(Stored entries)
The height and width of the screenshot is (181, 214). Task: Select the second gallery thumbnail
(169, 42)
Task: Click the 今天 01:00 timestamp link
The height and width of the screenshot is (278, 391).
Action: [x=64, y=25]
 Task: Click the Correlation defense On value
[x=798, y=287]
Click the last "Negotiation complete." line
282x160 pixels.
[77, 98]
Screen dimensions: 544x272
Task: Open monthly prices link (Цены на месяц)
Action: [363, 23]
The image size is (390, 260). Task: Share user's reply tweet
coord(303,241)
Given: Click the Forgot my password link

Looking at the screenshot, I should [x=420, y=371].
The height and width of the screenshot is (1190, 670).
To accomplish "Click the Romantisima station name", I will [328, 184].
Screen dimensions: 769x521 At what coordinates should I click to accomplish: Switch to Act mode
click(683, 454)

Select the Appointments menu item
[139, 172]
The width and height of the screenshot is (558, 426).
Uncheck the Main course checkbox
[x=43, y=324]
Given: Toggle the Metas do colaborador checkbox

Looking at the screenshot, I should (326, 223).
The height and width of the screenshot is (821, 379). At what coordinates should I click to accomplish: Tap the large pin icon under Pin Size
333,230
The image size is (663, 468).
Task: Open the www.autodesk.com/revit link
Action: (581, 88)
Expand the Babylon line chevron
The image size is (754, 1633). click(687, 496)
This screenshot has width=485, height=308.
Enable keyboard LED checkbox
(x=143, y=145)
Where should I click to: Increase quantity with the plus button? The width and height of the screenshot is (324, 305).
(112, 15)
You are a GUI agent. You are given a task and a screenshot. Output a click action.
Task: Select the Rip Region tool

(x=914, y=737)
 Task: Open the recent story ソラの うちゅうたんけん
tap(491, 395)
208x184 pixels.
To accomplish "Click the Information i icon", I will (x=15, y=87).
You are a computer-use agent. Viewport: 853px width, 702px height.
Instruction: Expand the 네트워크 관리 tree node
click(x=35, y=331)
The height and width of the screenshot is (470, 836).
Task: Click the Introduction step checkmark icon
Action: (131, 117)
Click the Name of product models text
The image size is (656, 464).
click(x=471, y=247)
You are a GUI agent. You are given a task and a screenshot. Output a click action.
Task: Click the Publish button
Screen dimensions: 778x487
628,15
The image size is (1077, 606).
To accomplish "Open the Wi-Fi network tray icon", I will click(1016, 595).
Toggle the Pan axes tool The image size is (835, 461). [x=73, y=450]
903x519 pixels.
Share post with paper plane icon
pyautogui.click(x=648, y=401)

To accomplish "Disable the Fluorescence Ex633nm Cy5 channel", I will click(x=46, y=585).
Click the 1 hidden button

**YOUR INSTRUCTIONS**
Please convert the material above into a JSON list of strings, one per line, leaving out blank lines: begin at the line that contains "You are a computer-use" and stop after the last line of the material.

**ANSWER TO THIS EXERCISE**
[
  "You are a computer-use agent. Viewport: 853px width, 702px height.",
  "Instruction: Expand the 네트워크 관리 tree node",
  "click(x=35, y=331)",
  "The height and width of the screenshot is (470, 836).",
  "Task: Click the Introduction step checkmark icon",
  "Action: (131, 117)",
  "Click the Name of product models text",
  "The image size is (656, 464).",
  "click(x=471, y=247)",
  "You are a GUI agent. You are given a task and a screenshot. Output a click action.",
  "Task: Click the Publish button",
  "Screen dimensions: 778x487",
  "628,15",
  "The image size is (1077, 606).",
  "To accomplish \"Open the Wi-Fi network tray icon\", I will click(1016, 595).",
  "Toggle the Pan axes tool The image size is (835, 461). [x=73, y=450]",
  "903x519 pixels.",
  "Share post with paper plane icon",
  "pyautogui.click(x=648, y=401)",
  "To accomplish \"Disable the Fluorescence Ex633nm Cy5 channel\", I will click(x=46, y=585).",
  "Click the 1 hidden button"
]